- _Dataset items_

##########

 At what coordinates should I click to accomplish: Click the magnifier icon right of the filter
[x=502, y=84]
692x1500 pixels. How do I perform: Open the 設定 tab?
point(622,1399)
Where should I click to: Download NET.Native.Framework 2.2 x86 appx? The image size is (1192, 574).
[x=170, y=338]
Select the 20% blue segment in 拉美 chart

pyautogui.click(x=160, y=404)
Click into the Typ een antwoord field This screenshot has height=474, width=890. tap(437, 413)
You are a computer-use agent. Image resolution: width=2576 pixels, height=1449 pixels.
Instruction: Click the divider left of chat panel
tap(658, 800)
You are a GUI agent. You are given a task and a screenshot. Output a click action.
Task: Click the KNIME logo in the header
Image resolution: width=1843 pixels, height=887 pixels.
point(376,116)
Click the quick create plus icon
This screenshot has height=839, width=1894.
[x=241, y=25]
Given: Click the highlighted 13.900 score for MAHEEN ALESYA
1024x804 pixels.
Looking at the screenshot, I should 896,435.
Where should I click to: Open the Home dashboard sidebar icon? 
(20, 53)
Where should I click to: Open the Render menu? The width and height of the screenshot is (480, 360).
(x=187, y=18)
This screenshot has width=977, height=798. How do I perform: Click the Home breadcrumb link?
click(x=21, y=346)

##########

- _PROMPT_
What lines in the records above include the string "agent"? Copy each one.

- _ANSWER TO THE PROBLEM_
You are a computer-use agent. Image resolution: width=2576 pixels, height=1449 pixels.
You are a GUI agent. You are given a task and a screenshot. Output a click action.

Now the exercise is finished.